The Japan Times recently published an article by Takamitsu Sawa, President and Distinguished Professor at Shiga University, discussing the apparent decline of Japan's universities in the global rankings.
He notes that in 2014 there were five Japanese universities in the top 200 of the Times Higher Education (THE) world rankings but only two in 2016. He attributes Japan's poor performance to the bias of the citations indicator towards English language publications and the inability or reluctance of Japanese academics to write in English. Professor Sawa seems to be under the impression that THE does not count research papers not written in English, which is incorrect. It is, however, true that the failure of Japanese scholars to write in English prevents their universities doing better in the rankings. He also blames lack of funding from the government and the Euro-American bias of the THE reputation survey.

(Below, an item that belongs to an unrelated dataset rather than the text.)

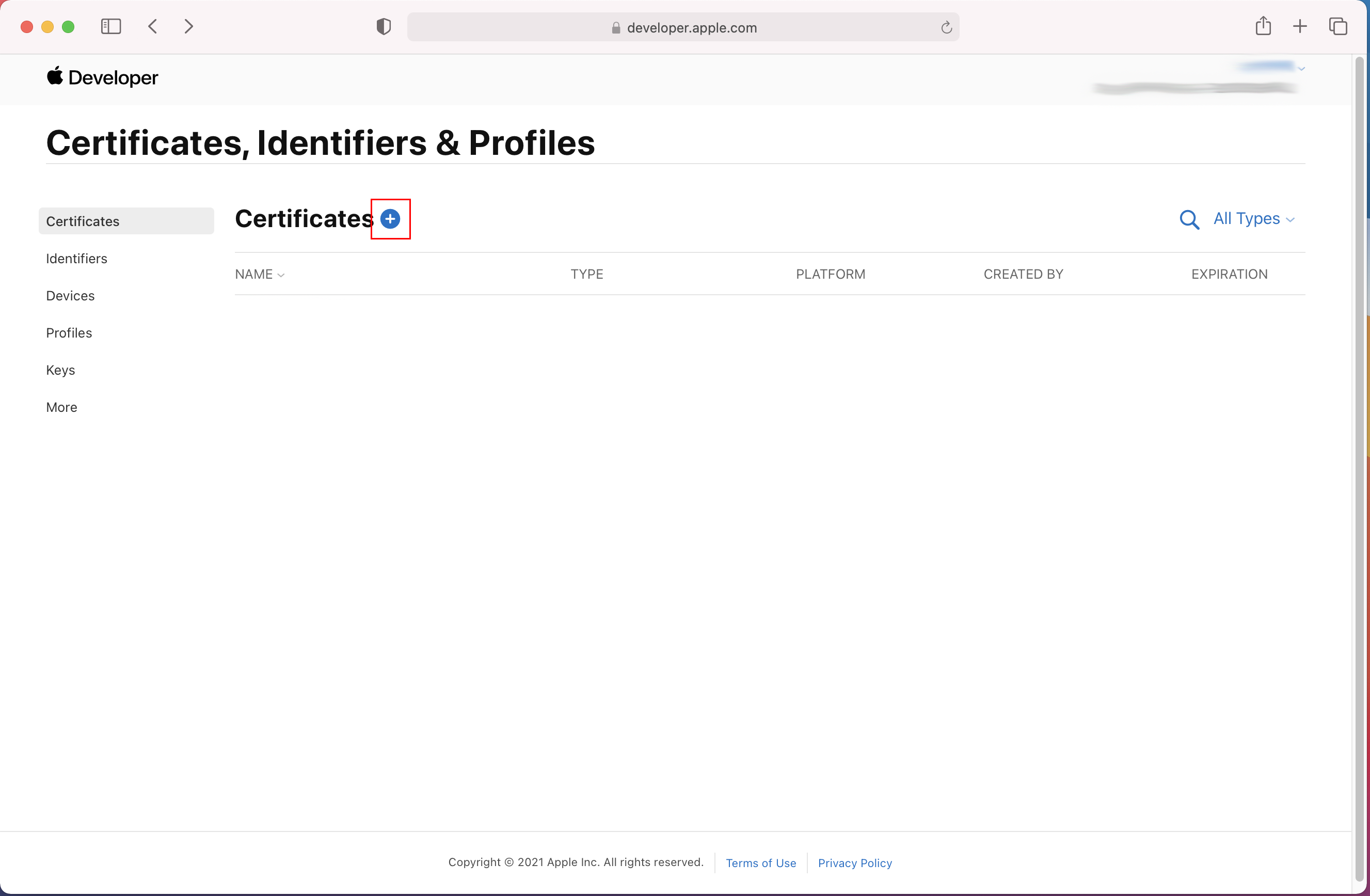
Task: Go to Profiles in the sidebar
Action: pos(69,332)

The most noticeable thing about this article is that the author talks about exactly one table, the THE World University Rankings. This is unfortunately very common especially among Asian academics, There are now over a dozen global rankings of varying quality and some of them tell a different, and perhaps more accurate, story than THE's. For example, there are several well known international rankings in which there are more Japanese universities in the world top 200 than there are in THE's.
There are currently two in the THE top 200 but seven in the Shanghai Academic Ranking of World Universities (ARWU), ten in the QS World University Rankings, ten in the Russian Round University Rankings, seven in the CWTS Leiden Ranking total publications indicator and ten in the Nature Index.

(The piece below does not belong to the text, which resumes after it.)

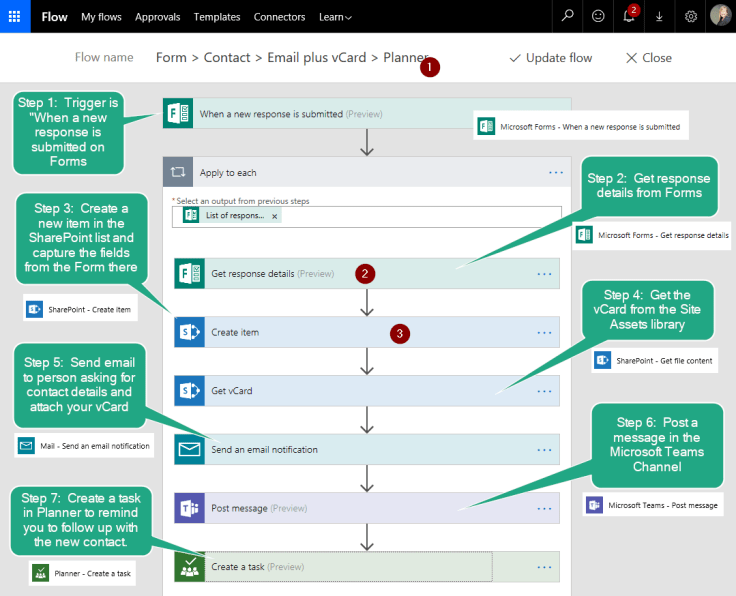The image size is (736, 596).
Task: Click the Forms trigger step icon
Action: [177, 113]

Let's now take a look at the University of Tokyo (Todai), the country's best known university, and it's position in these rankings. Currently it is 46th in the world in THE but in ARWU it is 23rd, in QS 28th, in Leiden Ranking tenth for publications and tenth in the Nature Index. RUR put the university in 43rd place, still a little better than THE. It is very odd that Professor Sawa should focus on the rankings that puts Japanese universities in the worst possible light and ignore the others.
As noted in an earlier post, Tokyo's tumble in the THE rankings came suddenly in 2015 when THE made some drastic changes in its methodology, including switching to Scopus as data supplier, excluding papers with large numbers of authors such as those derived from the CERN projects, and applying a country adjustment to half instead of all the citations indicator. Then in 2016 THE made further changes for its Asian rankings that further lowered the scores of Japanese universities.
It is true that scores of leading Japanese universities in most rankings have drifted downwards over the last few years but this is a relative trend caused mainly by the rise of a few Chinese and Korean universities. Japan's weakest point, as indicated by the RUR and THE rankings, is internationalisation. These rankings show that the major Japanese universities still have strong reputations for postgraduate teaching and research while the Nature Index and the Leiden Ranking point to an excellent performance in research in the natural science at the highest levels.
Nobody should rely on a single ranking and changes caused mainly by methodological tweaking should be taken with a large bucket of salt.